Die politischen Landschaften Österreichs und der USA unterscheiden sich in vielerlei Hinsicht. In einer Dimension muss jedoch Übereinstimmung konstatiert werden: Da wie dort ist politisches Handeln in erster Linie am nächsten Wahltermin ausgerichtet. Denn Machterhalt ist das bestimmende Moment politischer Rationalität; es zeichnet sich durch Universalität aus.
Hierzulande hat die österreichische Regierung vor wenigen Tagen endgültig den verfassungsrechtlich vorgesehen Budget-Fahrplan über den Haufen geworfen: Finanzminister Josef Pröll wird den Haushalt 2011 erst am 9.Dezember dem Parlament präsentieren. Die Regierung verwehrt sich natürlich gegen die Behauptung, dass die zwei anstehenden Landtagswahlen in der Steiermark und Wien für die Verschiebung ausschlaggebend sind. Wenn man sich vor Augen führt, wie offensichtlich das Handeln politischer Entscheidungsträger allein in der jüngsten Vergangenheit durch anstehende Wahlen bestimmt war – man erinnere sich nur an die Landtagswahlen im Burgenland und den politischen Opportunismus in den Fragen Asyl-Erstaufnahmezentrum und Grenzeinsatz des Bundesheeres -, erscheint diese Behauptung als sehr unglaubwürdig.
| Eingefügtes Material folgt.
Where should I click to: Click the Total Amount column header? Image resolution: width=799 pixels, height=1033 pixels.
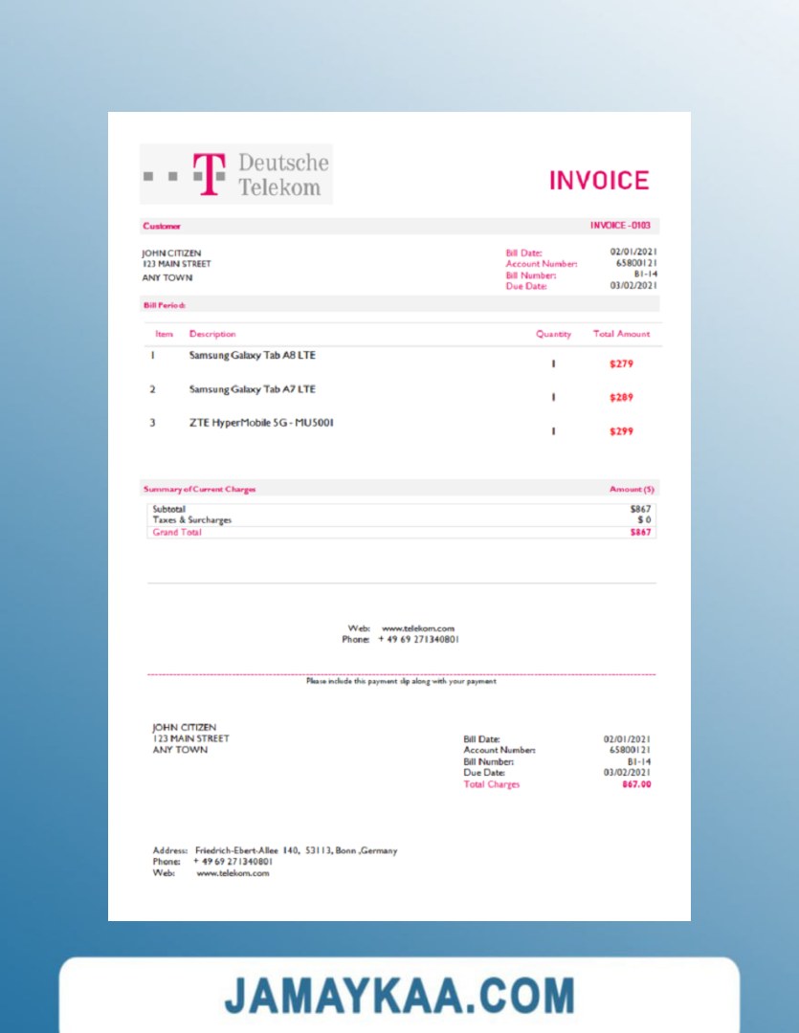[621, 334]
Man darf getrost davon ausgehen, dass der verfassungsrechtlich vorgegebene Budget-Fahrplan eine wesentlich bessere Chance auf Einhaltung hätte, wenn im September und Oktober bei Landtagswahlen nicht derartig viel politische Macht auf dem Spiel stünde.
Auch in den USA ist die Diskussion über den Zustand und die Aussichten des öffentlichen Haushalts voll im Gange. Die Auseinandersetzung zwischen Republikanern und Demokraten spielt sich ebenfalls vor dem Hintergrund einer anstehenden Wahl mit großer Bedeutung ab: Anfang November stehen Midterm Elections an, bei denen 36 der 100 Sitze im Senat gewählt werden. Bis dahin werden nicht nur die jeweiligen Kandidaten für einen Senatssitz alles tun, um sich die Gunst der Wähler zu sichern. Auch die Parteien selbst richten ihre politischen Entscheidungen nach dem Zweck der Kandidatenunterstützung für die Midterm Elections aus. Für Präsident Obama, der in Beliebtheitsumfragen seit seinem Amtsantritt massive Vertrauensverluste hinnehmen musste, sind die anstehenden Senatswahlen ein Tag, an dem sich möglicherweise die Weichen für den Rest seiner politischen Karriere stellen.
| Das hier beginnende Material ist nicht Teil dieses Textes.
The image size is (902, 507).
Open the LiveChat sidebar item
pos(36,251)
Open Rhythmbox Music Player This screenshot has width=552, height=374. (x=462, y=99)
In den USA vertreten Republikaner und Demokraten – wie in so vielen zentralen politischen Fragen – gegensätzliche Standpunkte: Während erstere eine radikale Sanierung des Staatshaushaltes im Rahmen einer raschen Reduktion der Staatsausgaben fordern, vertritt Präsident Obama die Position, dass die weiterhin schwächelnde Volkswirtschaft durch zusätzliche staatliche Konjunkturmaßnahmen angekurbelt werden müsse, wobei dies über die Aufnahme neuer Schulden zu bewerkstelligen sei. Die langfristigen Budgetaussichten würden sich, so die Argumentation der Demokraten, dadurch nicht verschlechtern, weil die USA a) weiterhin relativ günstig neue Schulden an den Anleihenmärkten aufnehmen können (Anm.: die Anleihenzinssätze für US-Bonds sanken zuletzt; der Zinssatz für Bonds mit einer Laufzeit von zehn Jahren liegt momentan unter drei Prozent), und weil b) das aus dem Deficit Spending resultierende Wirtschaftswachstum ein Mehr an Staatseinnahmen bringen werde, was wiederum die langfristige Budgetsituation verbessere.
Die Demokraten werden nicht müde zu betonen, dass die Diskussion über die Sanierung des öffentlichen Haushaltes nicht auf dem Rücken der Arbeitslosen ausgetragen werden dürfe. In der New York Times ist zu dem Thema Arbeitsmarktsituation zu lesen: „Members of Congress headed for a recess over the weekend having failed to agree on legislation to address the nation’s fragile employment picture, with both parties placing starkly different bets on the political consequences of their positions.”
Und dann heißt es weiter: “After lawmakers return from this week’s Independence Day recess, they will have just a month before they break for the summer. Historically, significant legislation is unlikely to pass in the late summer and early autumn before an election.”